Concordo, potresti magari editare il post iniziale, metti un paio di colori epr abbellirlo e scrivici qualcosa tipo:

Alla manifestazione i Gechi saranno presenti con un seminario a cura di FonderiaDigitale (22 Settembre, ore 13) dal titolo "blablabla" con delle bellissime slide con il logo dei gechi e simpatizzeranno per quello di Peach (24 ore 16) dal titolo "blabla" anche se le sue slide saranno molto meno belle  :Laughing: 

in questa maniera giá dal primo post ci saranno le info senza cercarle in tutto il thread

----------

## Peach

 *codadilupo wrote:*   

> io saro' presente con un talk "reclutamento della claque per i gechi" 
> 
> in pratica mi metto fuori con dei tarball gridando "gekit fresco ! gekit bello ! accattatevi 'nu gekìt !" 
> 
> Coda

 

quindi fai tu l'uomo-sandwich!

----------

## codadilupo

 *Peach wrote:*   

> quindi fai tu l'uomo-sandwich!

 

secondo la logica della condivisione: ognuno da in base a quel che puo'.. e io non posso molto di piu'  :Wink: 

P.S.: non é che quelli del milug sono piu' fighi solo perché sono socio milug anch'io, intendiamoci  :Wink: 

E' che quelli di openlabs hanno messo in piedi un'associazione che non mi garba prprio, per due motivi principi:

1) ci sono soci di serie a e di serie b, ma entrambi pagano la quota d'iscrizone (e non mi sembra giusto: o tutti soci uguali, o nessuno paga, salvo sottoscrizioni volontarie)

_Consegna 1_
Ricopia alla lettera il brano della discussione sui Gechi che va da "P.S.: non é" fino a "salvo sottoscrizioni volontarie)".
_Consegna 2_
Prosegui la discussione sui Gechi riprendendo subito dopo l'ultima frase riportata.
L'elenco non serve per svolgere questo lavoro.

_Elenco dati_
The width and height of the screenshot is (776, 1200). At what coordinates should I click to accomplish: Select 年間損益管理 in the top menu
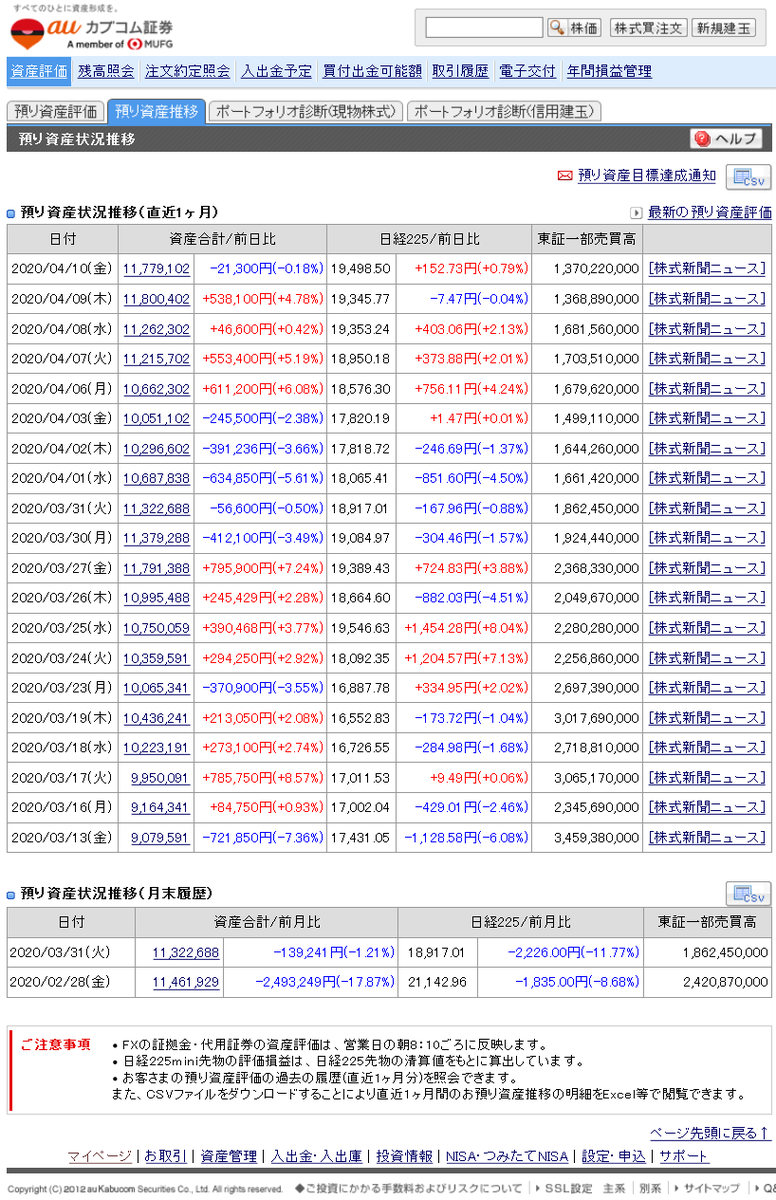click(609, 71)
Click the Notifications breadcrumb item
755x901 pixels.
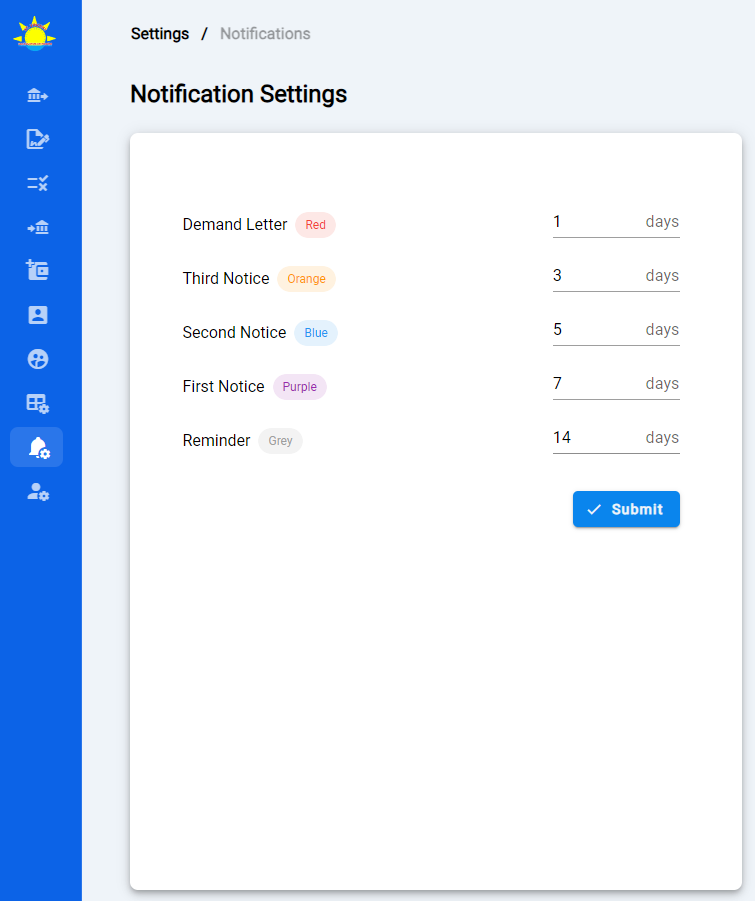coord(264,33)
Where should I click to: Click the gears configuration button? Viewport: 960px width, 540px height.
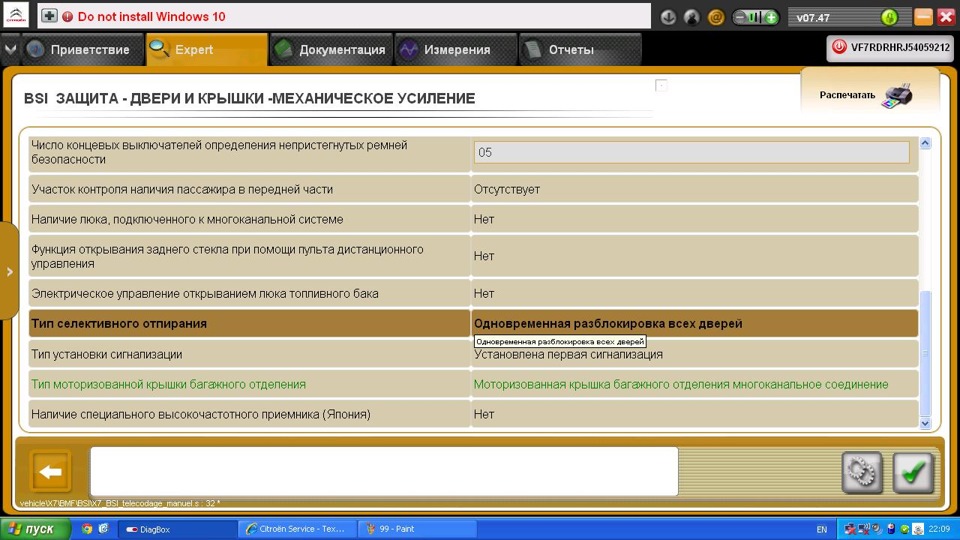(862, 472)

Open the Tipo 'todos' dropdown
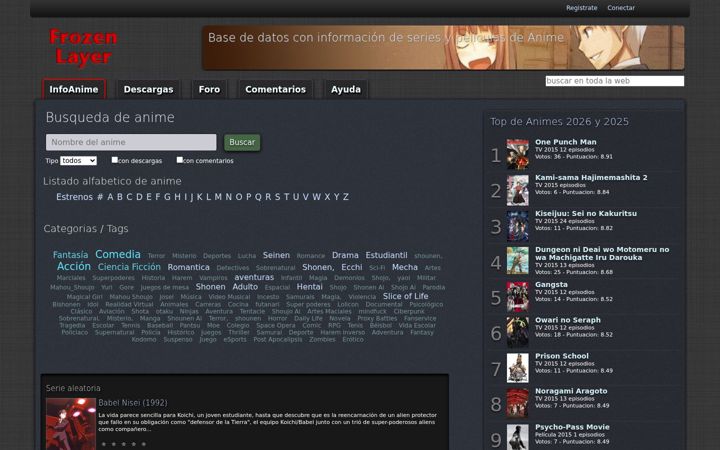tap(79, 161)
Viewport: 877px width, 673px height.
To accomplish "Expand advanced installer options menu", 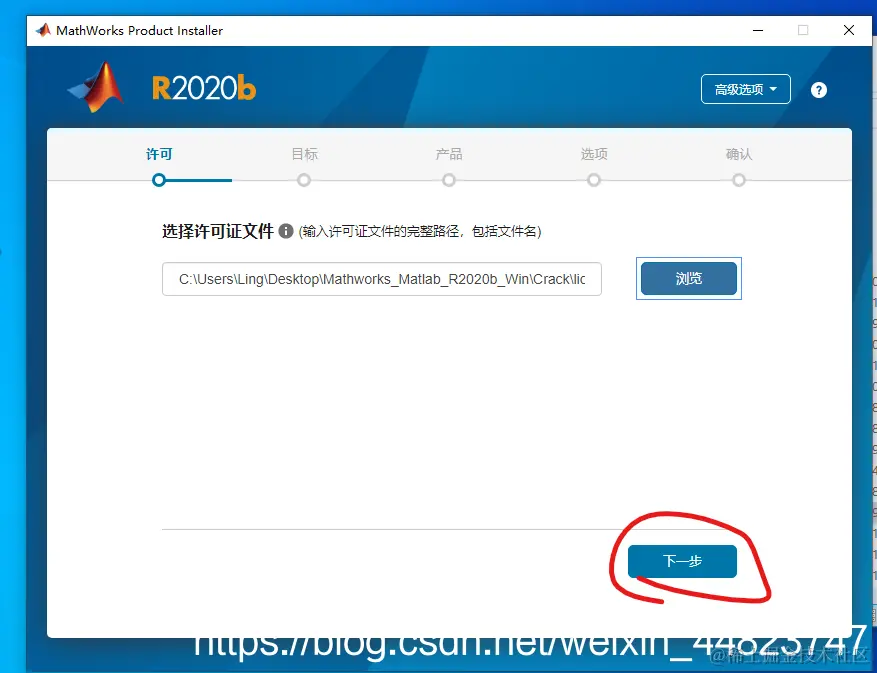I will (x=744, y=89).
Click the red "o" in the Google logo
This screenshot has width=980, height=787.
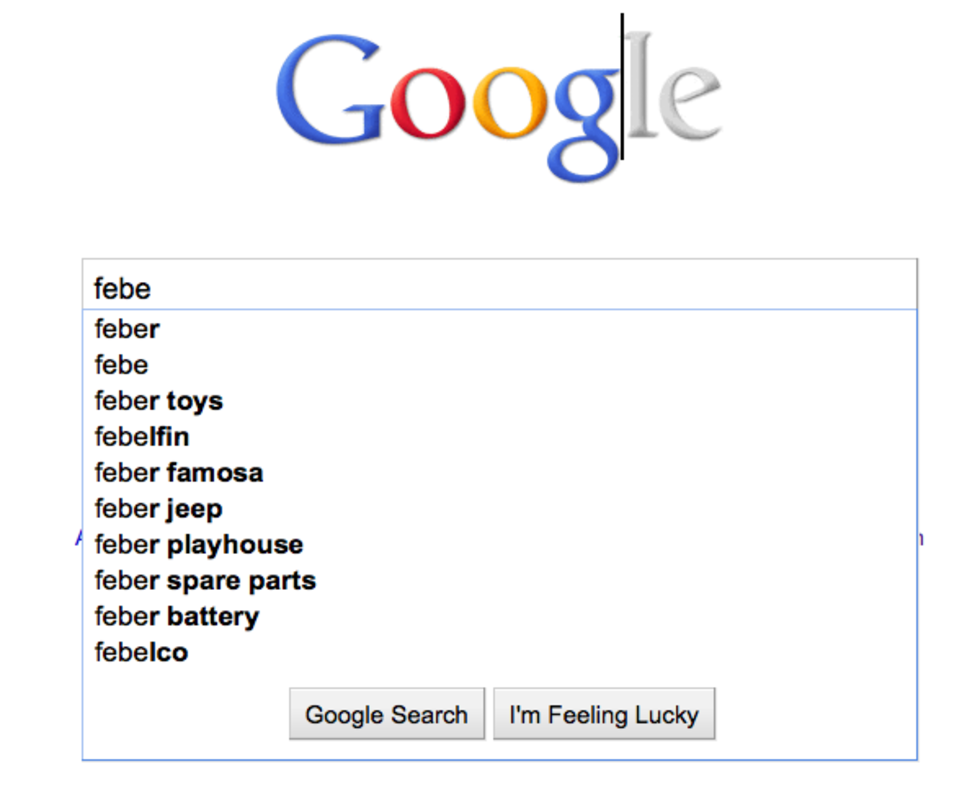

_Spazio risposta 1_
P.S.: non é che quelli del milug sono piu' fighi solo perché sono socio milug anch'io, intendiamoci  :Wink: 

E' che quelli di openlabs hanno messo in piedi un'associazione che non mi garba prprio, per due motivi principi:

1) ci sono soci di serie a e di serie b, ma entrambi pagano la quota d'iscrizone (e non mi sembra giusto: o tutti soci uguali, o nessuno paga, salvo sottoscrizioni volontarie)

_Spazio risposta 2_
2) il consiglio direttivo di openlabs, di cui possono far parte solo i soci di serie a, e per cui possono votare solo gli stessi, é formato per 3/4 da persone provenienti dalla stessa azienda... nel senso che sono i tre soci fondatori dell'azienda in questione. Ergo: questi non hanno messo in piedi openlabs per diffondere l'open source, ma per farsi pubblicità... e pure gratuita, in quanto associazione no profit !

P.Q.M. 

mi sono completamente adiafori  :Wink: 

Coda

----------

## randomaze

 *codadilupo wrote:*   

> P.S.: non é che quelli del milug sono piu' fighi solo perché sono socio milug anch'io, intendiamoci 

 

Non importa, la domanda era "conoscete qualcuno di OL". Punto fine del discorso.

Nel caso ne parliamo meglio innanzi a una birra  :Rolling Eyes: 

----------

## FonderiaDigitale

per il titolo: adesso a panza piena ci ragiono!  :Very Happy: 

per la storia di esempi pratici e gia realizzati di uso aziendale di gentoo, sicuramente qualcosa dico nel seminario (anzi parlando con randomaze, era proprio da qui che si voleva partire).. se avete esempi diretti ditecelo. graVZ

----------

## Sparker

 *.:deadhead:. wrote:*   

> 
> 
> Un bel po' di tempo fa avevo letto sulla GWN [mi pare, forse, non sono affatto sicuro di averla letta lì...] che c'era una società di Verona che si occupava di infrastrutture bancarie e usava SOLO GENTOO /sbav qualcuno potrebbe per favore controllare se me lo sognato e trovare la GWN relativa?

 

So che Lan ha qualche contatto con una azienda qui a Verona che basa il suo business su Gentoo, non so se è la stessa, prova a mandare un PM a Lan

----------

## .:deadhead:.

Lo spaevo che non me lo ero sognato! Grazie a Lan ho ritrovato l'azienda di cui sopra: www.euronia.it

 *Quote:*   

> Tratto dalla Newsletter di gentoo.org (14/04/2003)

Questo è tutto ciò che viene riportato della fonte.